Monday, May 9, 2016 11:08 PM
Anand,
It seems that a code-signing certificate must be issued and included in the provisioning package in order to bypass user interaction upon installation of the provisioning package.
The link you provided is helpful, but is not sufficient to solve the issue. According to the article, "you must set the TrustedProvisioners setting prior to installing the trusted provisioning package". However, on a new Windows Server 2012 R2 server with the Certificate Authority role installed, the "TrustedProvisioners" store is not included by default. I have not been able to find documentation online regarding creation of the TrustedProvisioners store. This issue is blocking progress on deployment of provisioning packages.
Note that William and Matthew from this article are having the same issue in this thread. https://social.technet.microsoft.com/Forums/exchange/en-US/a01ad169-7aaa-42be-937a-e82169f88d4f/provisioning-and-code-signing?forum=win10itprosetup
Thank you for your time.
Wednesday, May 11, 2016 6:42 AM
No, Mr. Anand, That was not sufficient,
Today I was able to add a self signed code signing certificate to the ppkg after creating using MAKECERT tool and installing it using CERTMGR locally in a machine. But still the prompt is appearing.

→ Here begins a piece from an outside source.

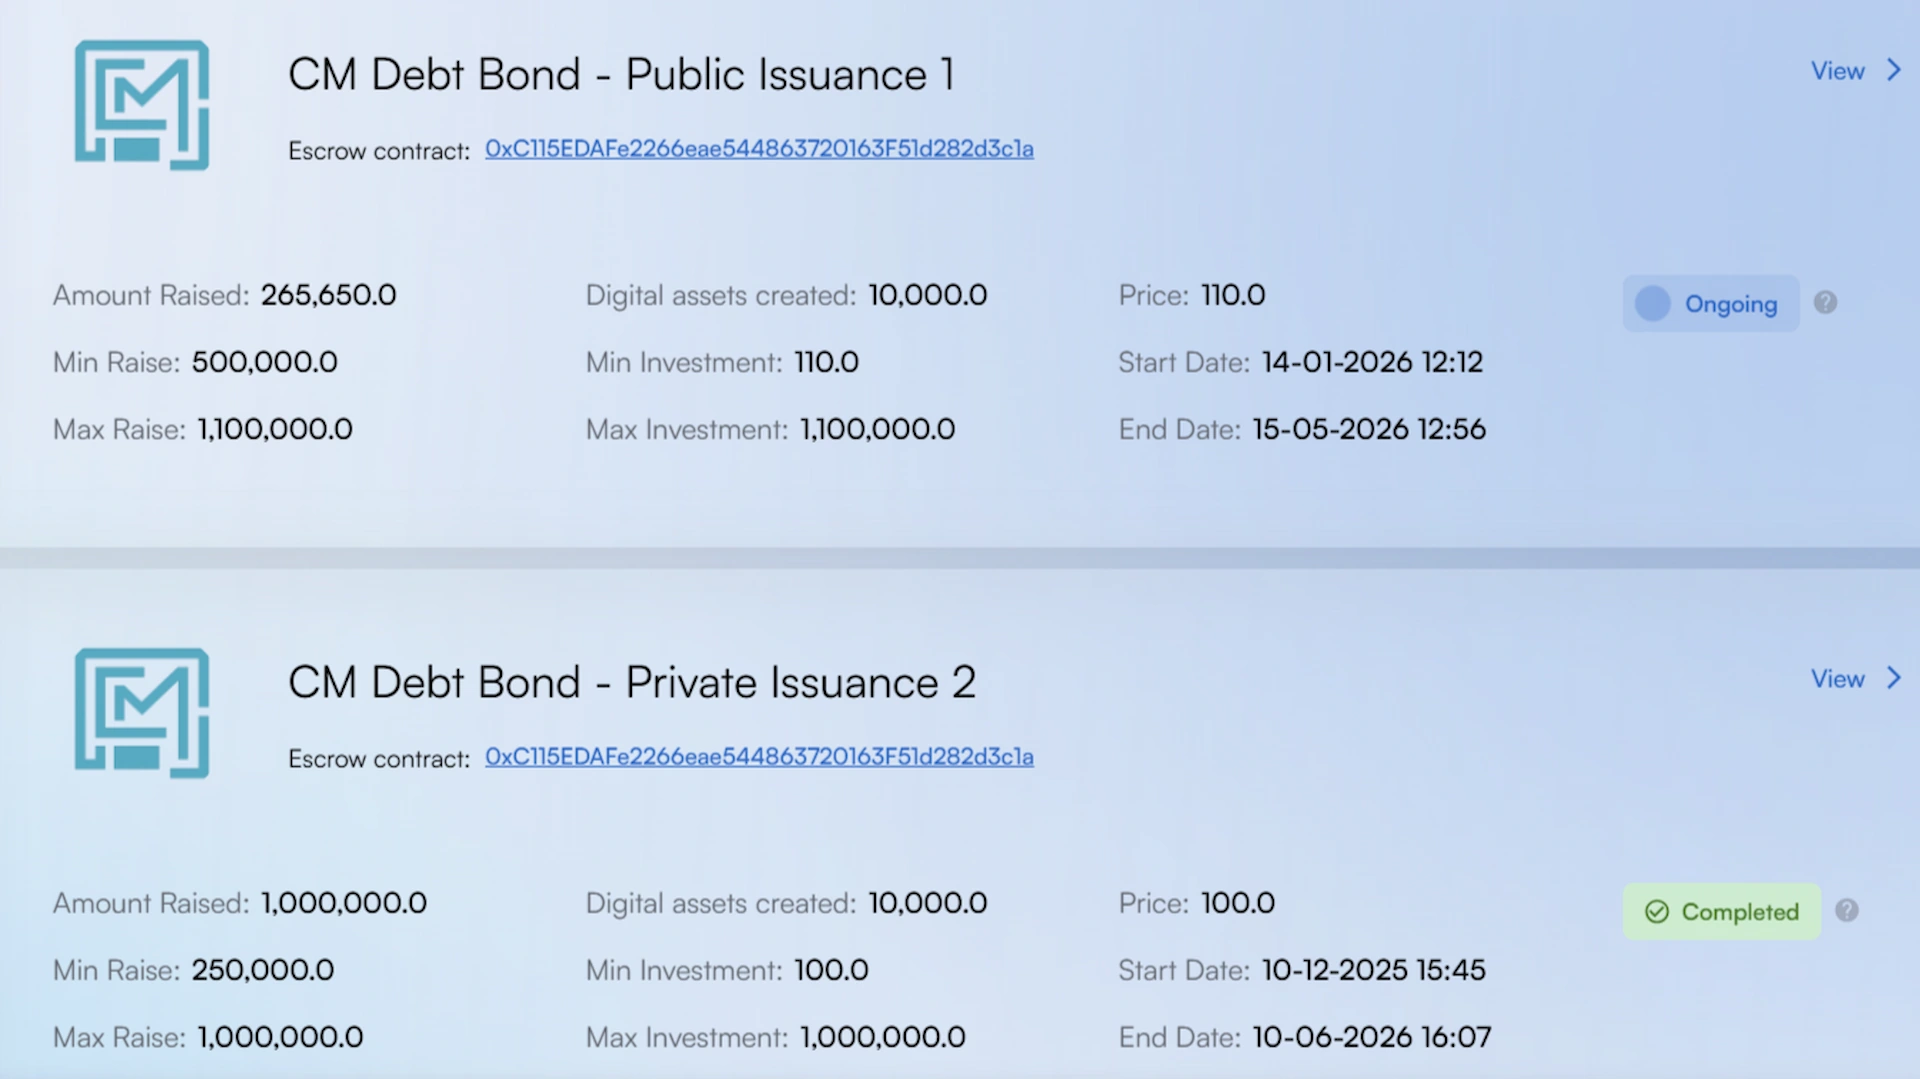
Task: Click the chevron next to top View link
Action: (x=1895, y=71)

So what could possibly gone wrong with the certificate ?? It was a locally created self signed test certificate.
Thursday, January 3, 2019 9:59 PM
I found a method that works without any registry copy. There were two aspects to this. Firstly, getting the ppkg file signed, which requires generating a certificate. Secondly, getting the powershell to do the install added to sccm and executed on collections i specify. I do believe i have it all working now as it works in my test VM. I am going to roll to production but wanted to document here first. here are the steps:
1) open up certmgr.msc and request a new certificate. I did this on the actual certificate authority machine (domain controller) but it probably does not matter. I am generating this from my
select "active directory enrollment policy"
select "code signing" and configure the certificate (properties button) with as much or as little info as you want. I would recommend at minimum, a descriptive name so you can find it again.

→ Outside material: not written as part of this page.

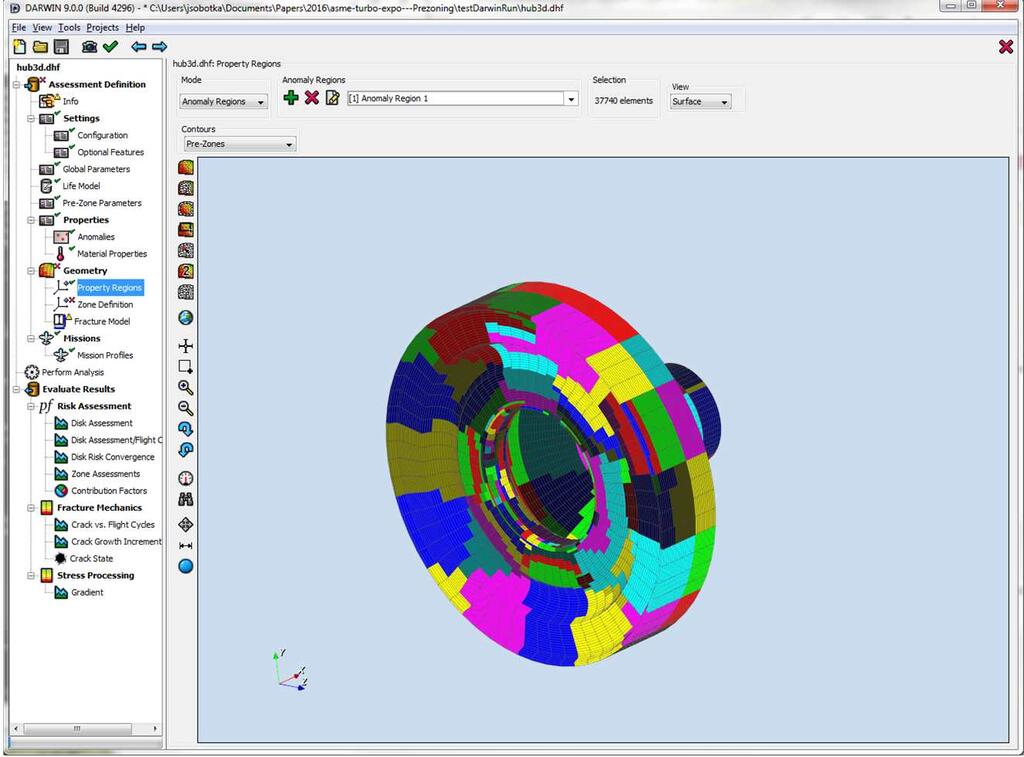The height and width of the screenshot is (757, 1024).
Task: Delete anomaly region with red X icon
Action: (311, 98)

Under the "Private Key" tab, expand the "key options" section and click the radio box that says "make private key exportable"
apply your changes and enroll the certificate. Should enrol fine.

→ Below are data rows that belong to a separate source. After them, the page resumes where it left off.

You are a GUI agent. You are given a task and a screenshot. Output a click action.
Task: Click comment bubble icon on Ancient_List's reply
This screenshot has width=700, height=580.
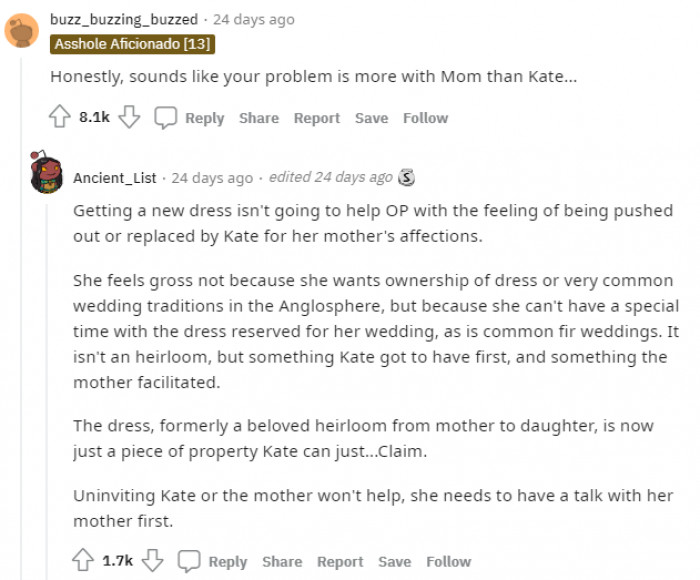[190, 561]
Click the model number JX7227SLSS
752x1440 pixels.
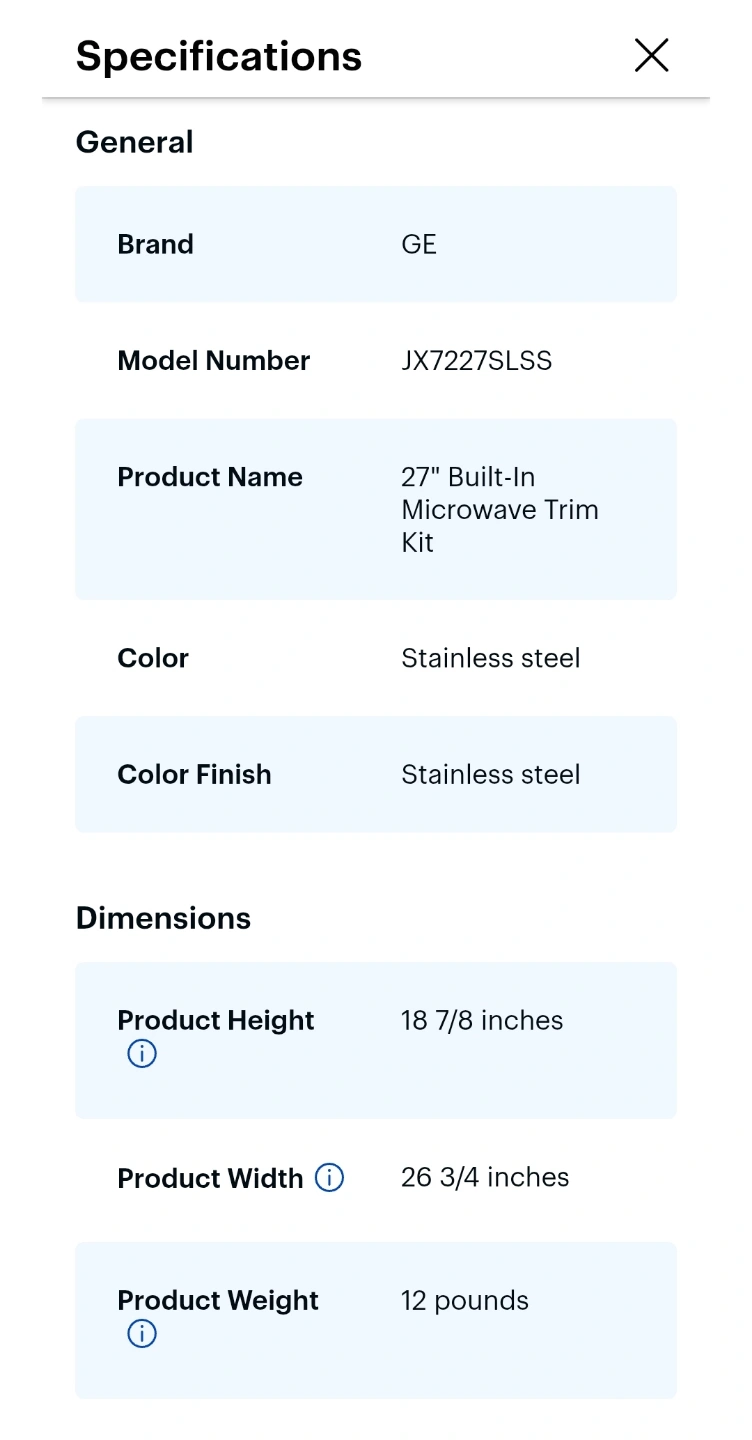477,360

before closing the "certificate installation results" window, click view certificate.
go to the "details" tab and click "copy to file"
export the certificate WITH the private key. give it a password
Import this PFX file into the machine where you are building the ppkg file, where you are needing to sign it.
You should now be able to select and sign the ppkg file with your certificate which is validated against your domain.
now when you want to apply it, simply run the following powershell command. It will now install silently. No need to add the certificate to the machine beforehand or anything!
Install-ProvisioningPackage -QuietInstall "PATH_TO_PPKG_FILE"
- i then created an application of type script in system center, to push this to all the machines i wanted.
When you are making your deployment type, use powershell script and then use the command 'get-provisioningpackage' to detect whether it has been run before on the workstation. That is how you do an application detect, i cant see a better way. This will only work if you only have one provisioning package, as any result from that command will return true (installed). A more artful powershell command may be used instead but i am not a PS wizard. feel free to comment if you get a better conditional check for this.
the powershell command to start the script is
Powershell.exe -ExecutionPolicy ByPass -File YOUR_SCRIPT_FILE
, starting in the parent directory with the ppkg file in it.
and the script file simply contains the powershell above.